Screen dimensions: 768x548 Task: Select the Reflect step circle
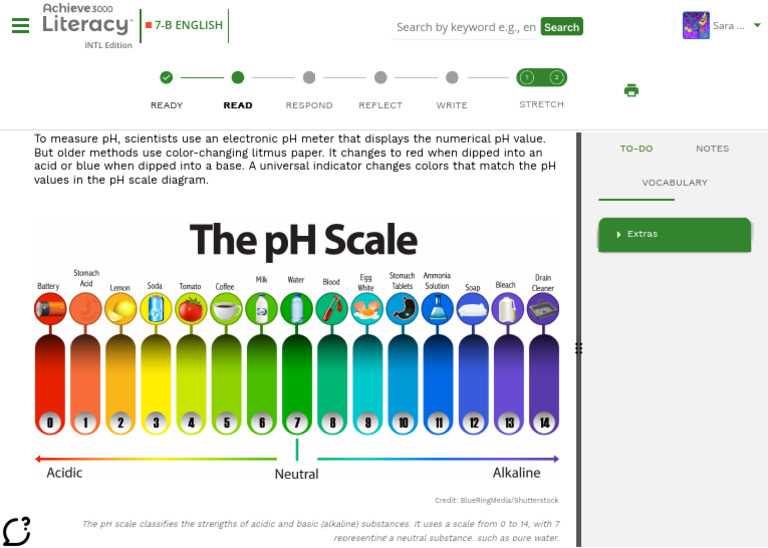pos(381,77)
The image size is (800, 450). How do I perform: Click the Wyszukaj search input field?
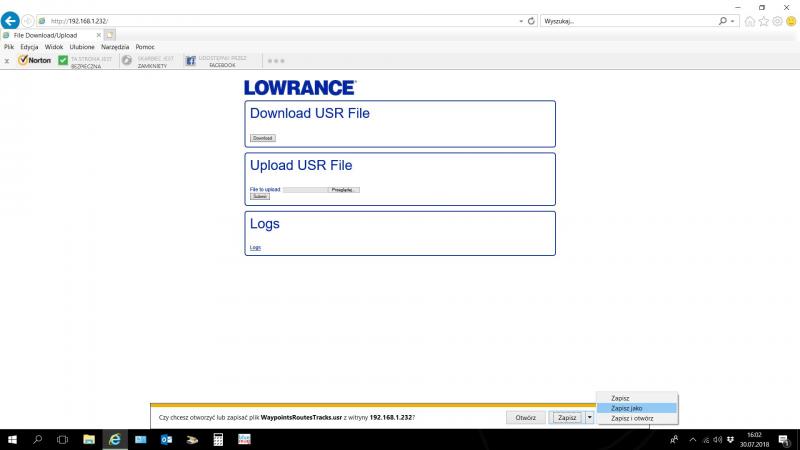click(x=625, y=21)
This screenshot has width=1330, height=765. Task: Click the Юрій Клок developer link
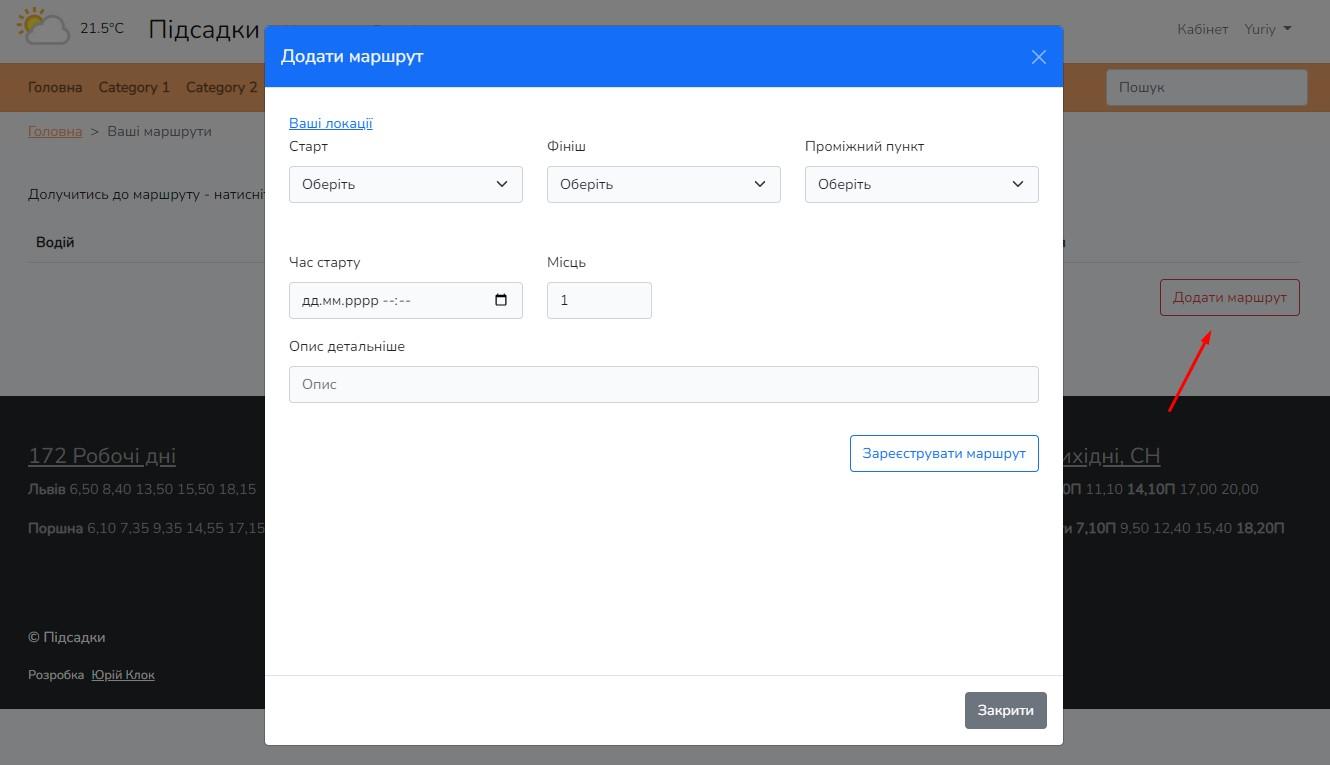coord(123,675)
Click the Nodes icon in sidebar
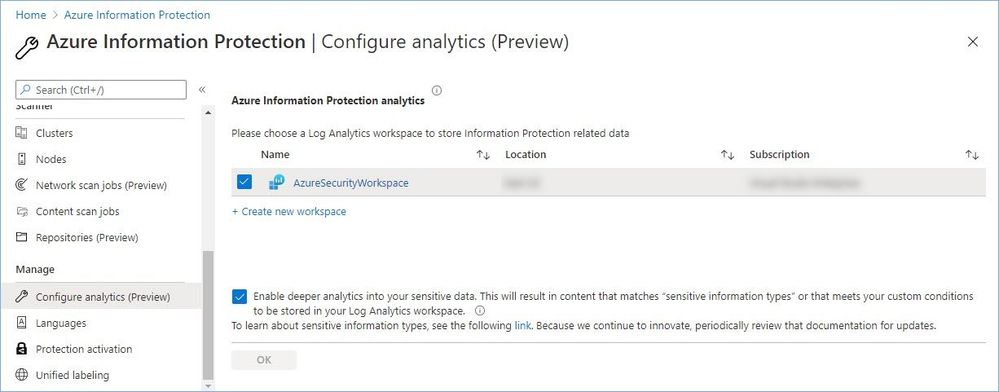999x392 pixels. pos(22,159)
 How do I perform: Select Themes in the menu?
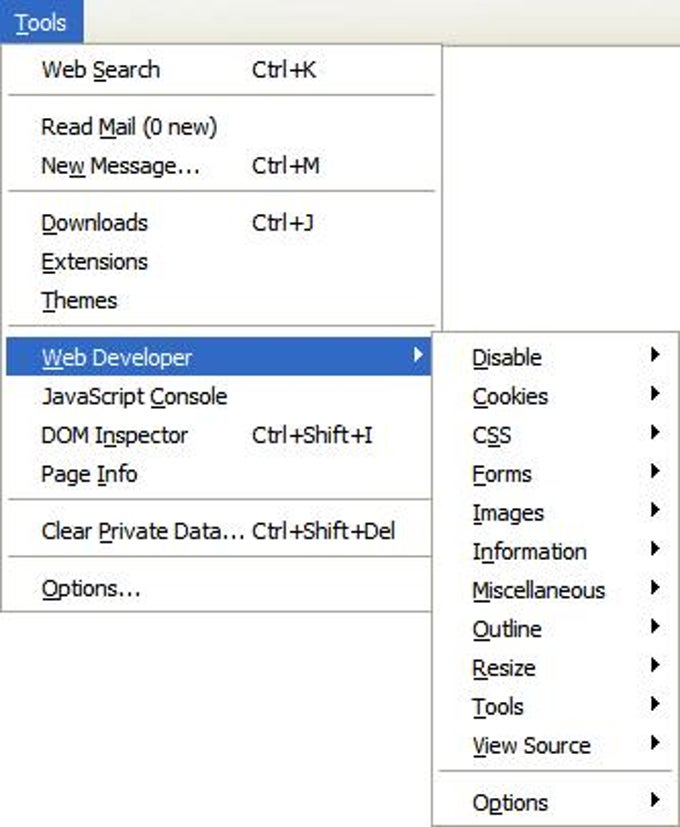[79, 301]
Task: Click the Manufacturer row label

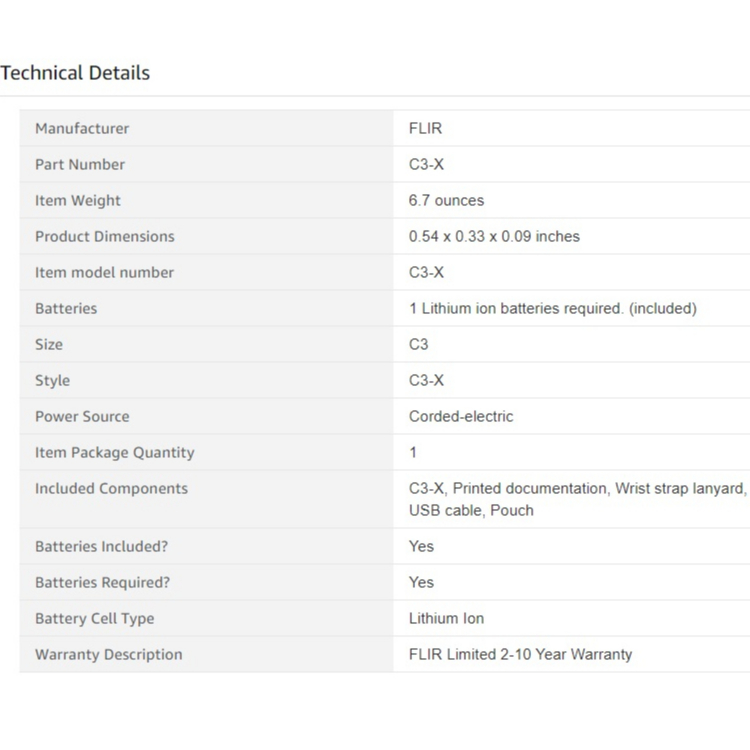Action: (x=82, y=128)
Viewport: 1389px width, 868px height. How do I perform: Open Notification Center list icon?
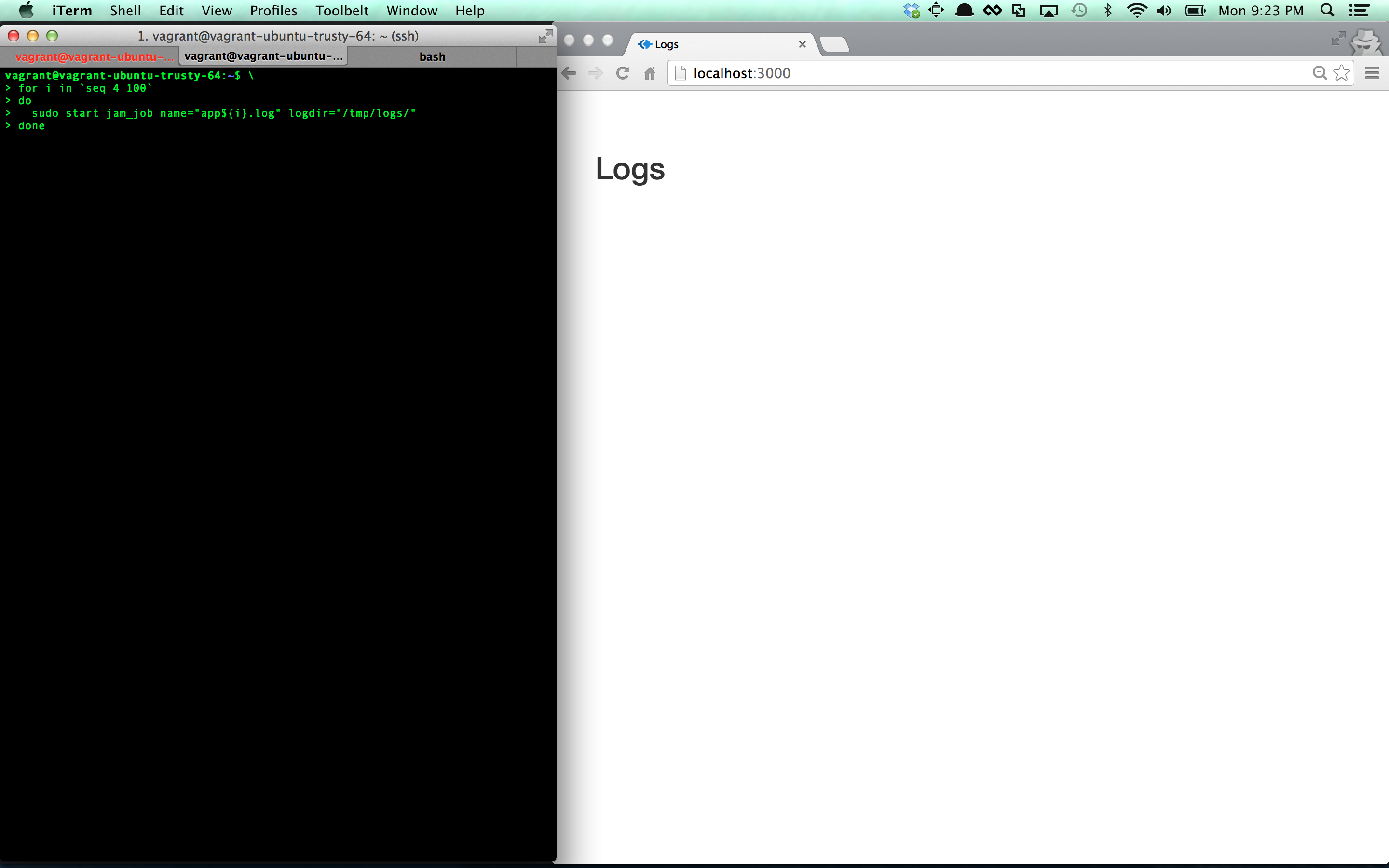(1359, 10)
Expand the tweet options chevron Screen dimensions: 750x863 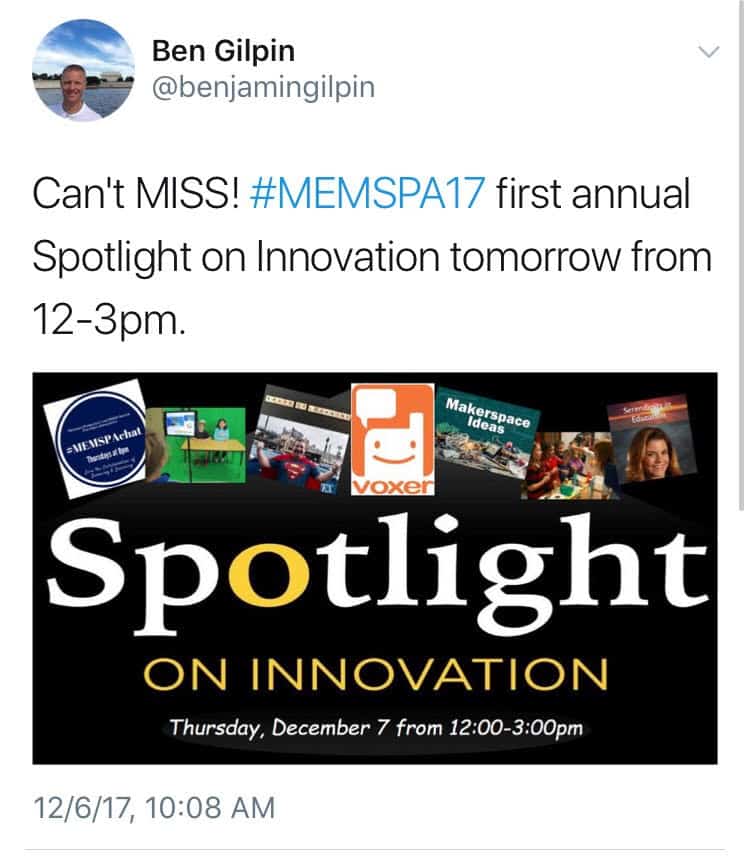tap(707, 51)
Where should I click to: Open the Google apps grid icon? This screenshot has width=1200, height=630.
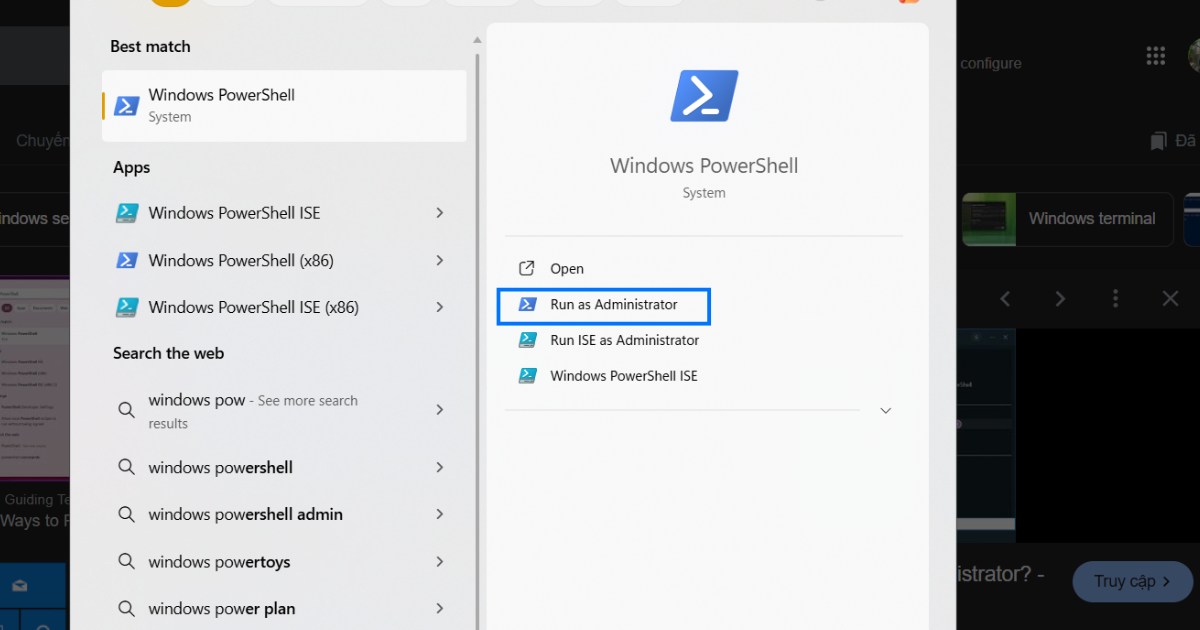1155,55

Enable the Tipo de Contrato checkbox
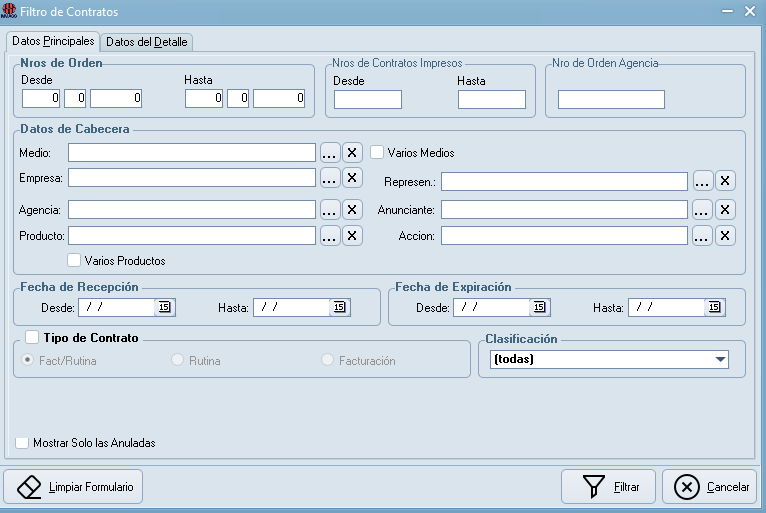[x=32, y=337]
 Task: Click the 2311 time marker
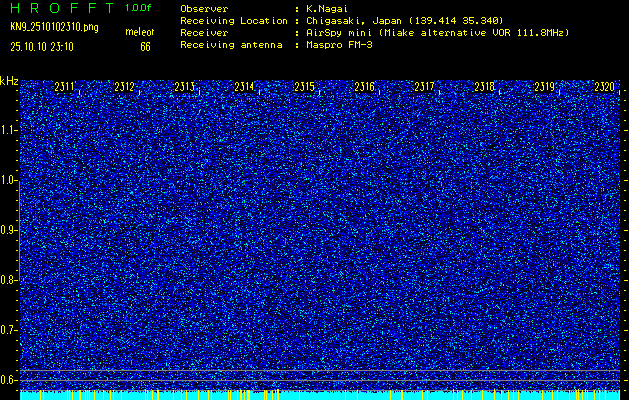point(64,87)
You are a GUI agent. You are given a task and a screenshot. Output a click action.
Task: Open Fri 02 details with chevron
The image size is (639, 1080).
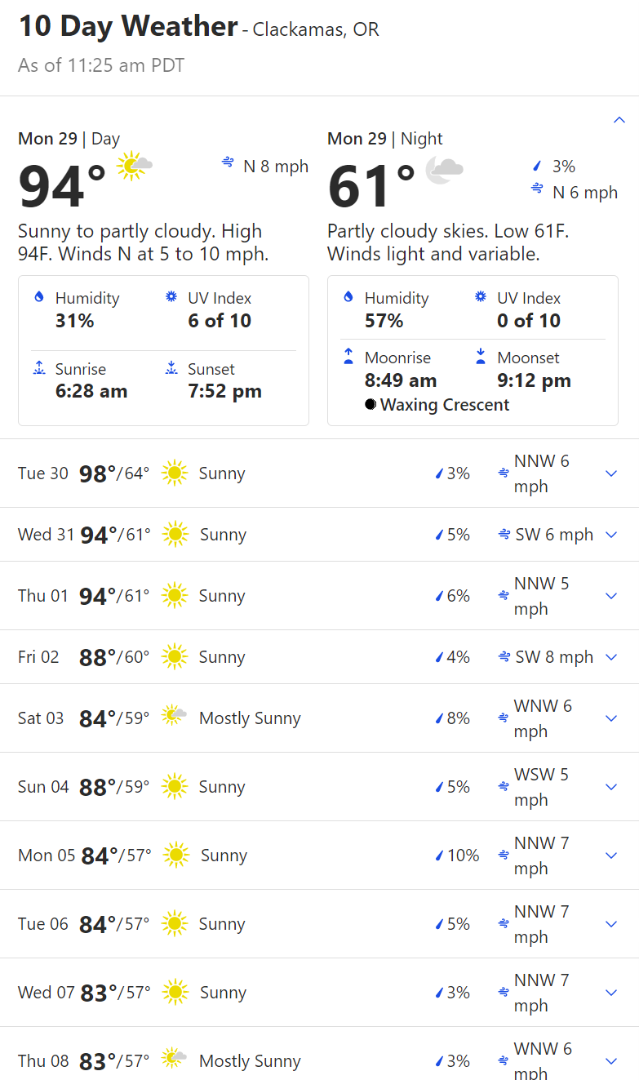[612, 657]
________
▶ [ASSIGNED TASK]:
Beginning at the line that contains "Enable the Tipo de Contrato checkbox", retype each line of the data above through the very last one. Do not retype the pictures.

▶ [ANSWER TO THE EXERCISE]:
Enable the Tipo de Contrato checkbox
[x=32, y=337]
 Task: Click the 2311 time marker
point(64,87)
You are a GUI agent. You are given a task and a screenshot. Output a click action.
Task: Open Fri 02 details with chevron
The image size is (639, 1080).
[612, 657]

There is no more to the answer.